Though they didn't share any explicit connections, this week's episodes of The Flash and Arrow had an interesting structural connection that I don't think was intentional, but found interesting nonetheless. Both brought in a character with a lot of attached baggage (Wells here, Constantine there) and mostly built the episode around them. Over on Arrow, it felt like a diversion from the main plotline of the season, while on The Flash it's being used to kickstart development far more quickly than we expected.
For as much as this episode is about a lot of other things - revealing Cisco's powers to everyone, fighting Dr. Light, advancing the Zoom storyline - it feels like the center is about Earth-2 Harrison Wells. Given how he had been the focus of the stinger at the end of each episode, seeming evil like he had been all of last season, I was afraid that they were going to go down mostly the same path as they had before. Instead, this version of Harrison Wells is very different from the previous one, probably best summarized by Cisco; their Harrison Wells was evil, this one is "just a dick".
It's not just as simple as that, since with bringing in the multiverse, they can play around with the characters however they like. Over on Earth-2, Wells created Star Labs much earlier, is not taken over by Eobard Thawne, is a tech entrepreneur who acts like Walt Disney (so, like Elon Musk?), and also has a daughter. He's so different there that even being responsible for metahumans on both Earths isn't really something they have in common, since it was Eobard in Wells's body on Earth-1 that created all of the metahumans. They feel believable as the same person, but from completely different circumstances. They take it even further in that direction with his daughter, who we learn has been kidnapped by Zoom, so even the way he acts can be read in many different ways: he could be evil, a pawn of Zoom, or just a desperate father trying to do anything to get his daughter back. He's not just a rehash of the character, but someone very different built from a similar base and played by the same actor.
Stepping outside of that story to the villain of the week, we run into the weirdest part of how the episode is put together. It's basically a two-part episode, but that isn't even hinted at until the end, when they start to take Dr. Light's story and stretch it across to the next episode. First, I was amazed that it never got out in advance that Dr.
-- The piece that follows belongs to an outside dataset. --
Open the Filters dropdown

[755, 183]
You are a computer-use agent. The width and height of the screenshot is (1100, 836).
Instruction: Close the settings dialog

Light was Earth-2 Linda Park, which has to go with King Shark as proof that the producers are getting pretty good at keeping things under wraps this season. There's not too much more to say about this storyline since it mostly just works in service of other things for now: setting up the next episode, where they're trying to use Linda as bait for Zoom, and for pushing Cisco forward with revealing his metahuman abilities.
On that note, I am very glad that they've pushed forward with that. I like that Cisco is no longer hiding it, even though he didn't come forward with it and was forced into revealing the truth. It was threatening to be painful keeping the secret, especially when he's not doing a great job at hiding anything about what's going on. It's cut short by Wells realizing that he's a meta and outing him to the team, but everyone understands and it's not made out as a ton of drama. There's also a small nod to Caitlin and her evil alter ego, which is more and more likely to be from Earth-2 and to happen sooner rather than later. With all of these, it's good to see they're not dwelling on this forever, instead developing the stories quickly.
A common and not entirely undeserved criticism of The Flash - and Arrow, in fairness - is that they're spending too much time setting up Legends of Tomorrow, and not dealing with their own storylines. This episode throws all of that out, after the last episode felt like the second backdoor pilot for a Firestorm series. There is some relevance to Legends in that we see Kendra Saunders, who is going to be Hawkgirl, but she is in such a small part of the episode that it fits right in almost perfectly. In the first scene, she directly leads into Barry asking Patty out on a date through Cisco's bumbling flirtations. When they bring her back, it's obvious that she's going to be important moving forward, but it doesn't take so much away that it feels like Team Flash are guest stars in their own show.
We also have Barry and Patty, who are continuing to develop a relationship. In some ways, it feels like The Flash is making up for not having Felicity by creating their own version and pairing her up with Barry, which is not a bad thing. They have good chemistry together, and even the cringe-worthy moments work well. They take the literal blind date, which makes absolutely no sense when you think about it for any length of time, and make it all work. It went on longer than it should have, but it's perfect for the way these two interact that they have so much awkwardness in their dates. It also makes me want to take Patty, Felicity, Kara from Supergirl, and put them in the same room, then throw in Ray and Curtis from over on Arrow, and see possibly the most awkward group scene these shows have ever had, which is a pretty high bar.
The last few weeks, The Flash has been kind of buried under Arrow and Agents of S.H.I.E.L.D. in my mind, which is unusual. It's not been bad, it's just not quite up to the standard of last season, where it was one of the first shows I watched each week and the one that stuck out most for me. It's climbing back up to that position, and if they're going to follow through on their promises from this episode, they'll be back up there soon.